### INPUT MATERIAL
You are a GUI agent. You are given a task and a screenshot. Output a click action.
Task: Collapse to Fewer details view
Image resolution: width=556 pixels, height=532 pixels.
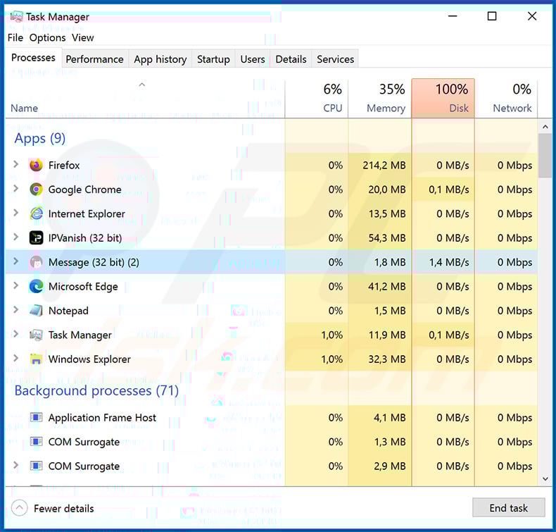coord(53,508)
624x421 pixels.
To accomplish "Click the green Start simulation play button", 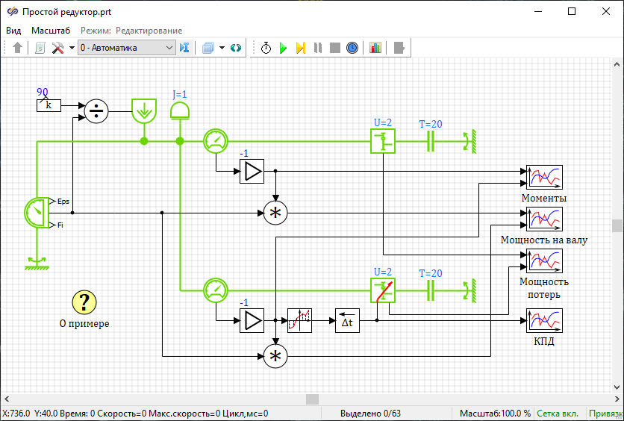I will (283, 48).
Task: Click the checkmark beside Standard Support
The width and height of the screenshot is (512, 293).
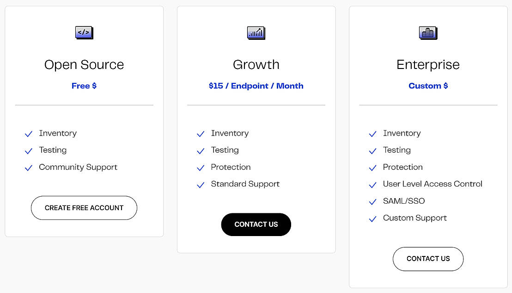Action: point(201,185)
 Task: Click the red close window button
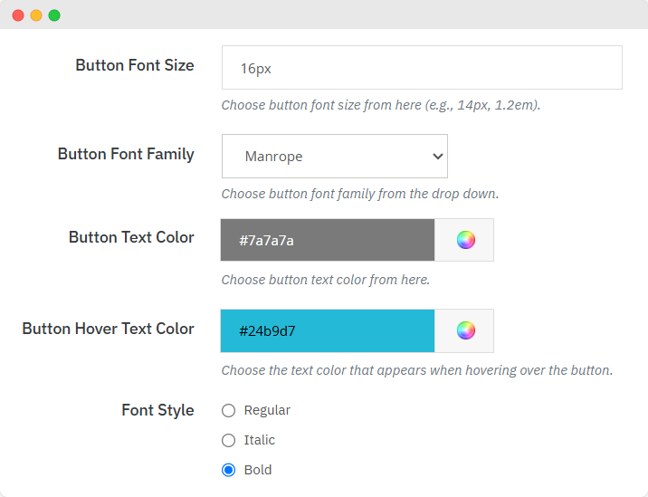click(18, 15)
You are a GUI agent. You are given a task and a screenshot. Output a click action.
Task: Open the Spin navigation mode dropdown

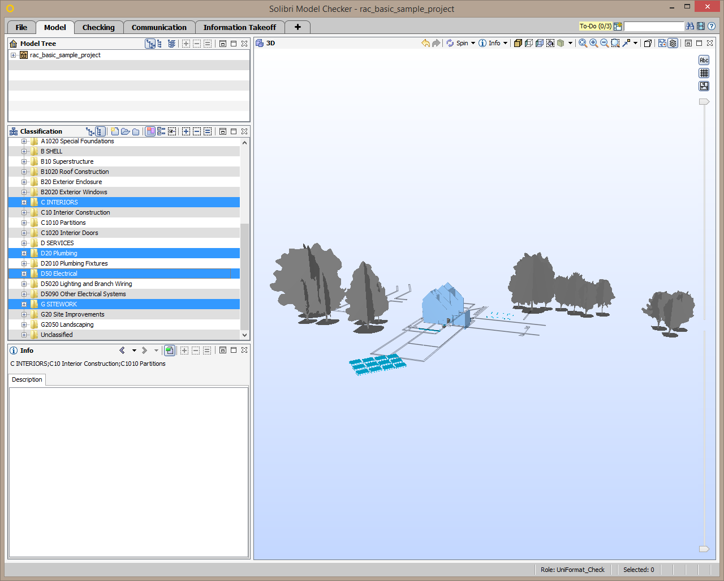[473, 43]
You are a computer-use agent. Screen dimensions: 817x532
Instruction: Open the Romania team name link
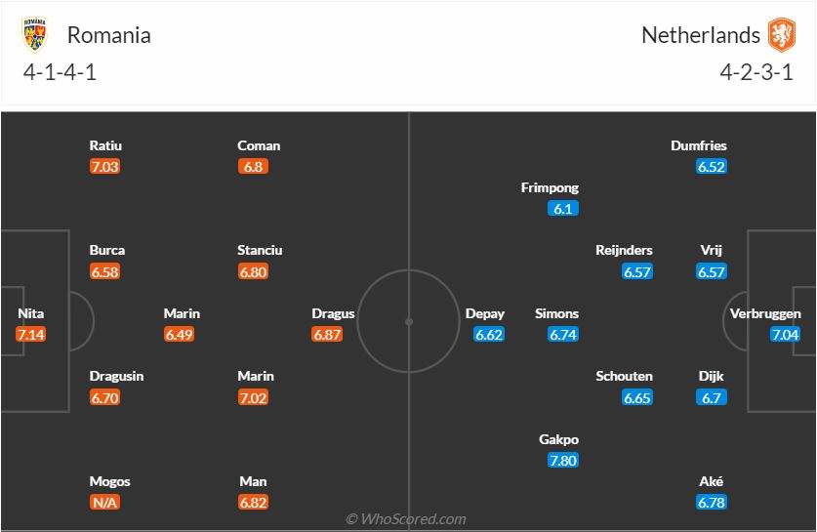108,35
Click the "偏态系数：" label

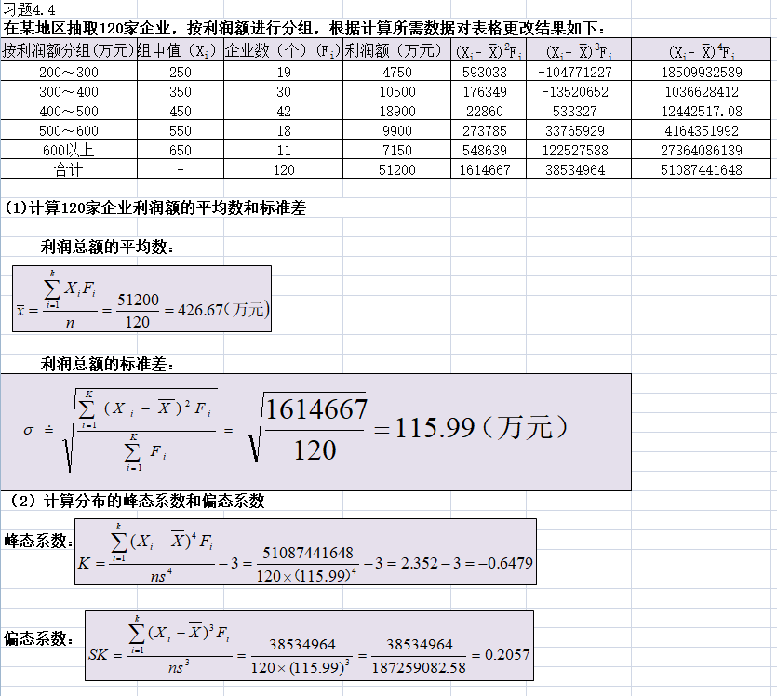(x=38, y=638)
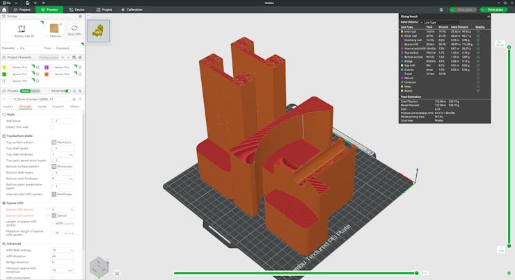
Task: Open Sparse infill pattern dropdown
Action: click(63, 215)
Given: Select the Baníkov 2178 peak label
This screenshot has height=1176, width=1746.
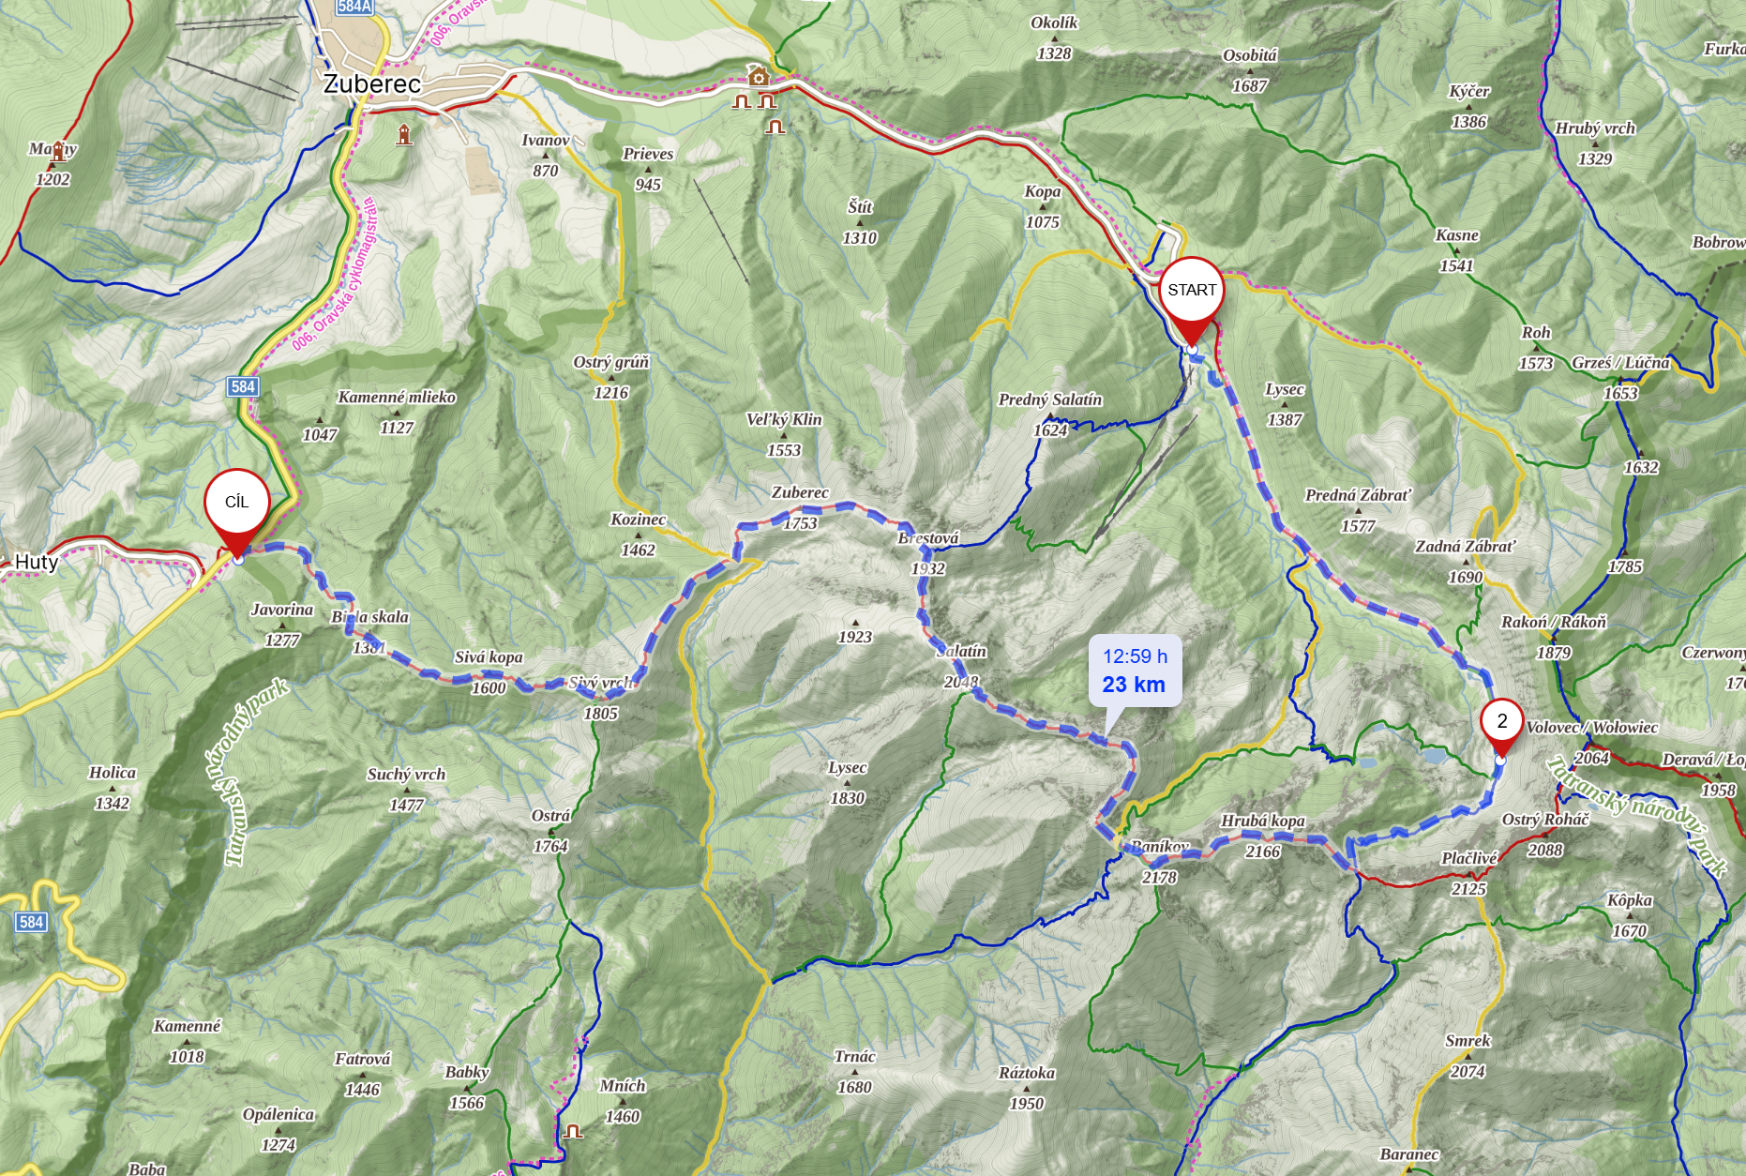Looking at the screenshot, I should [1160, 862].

### EXERCISE GOAL
Write out verbatim the lines from the one containing "Given: Select the Baníkov 2178 peak label" through the last line of the listing above, and no other lines; omit pictures.

### SOLUTION TO THIS EXERCISE
Given: Select the Baníkov 2178 peak label
This screenshot has height=1176, width=1746.
Looking at the screenshot, I should [1160, 862].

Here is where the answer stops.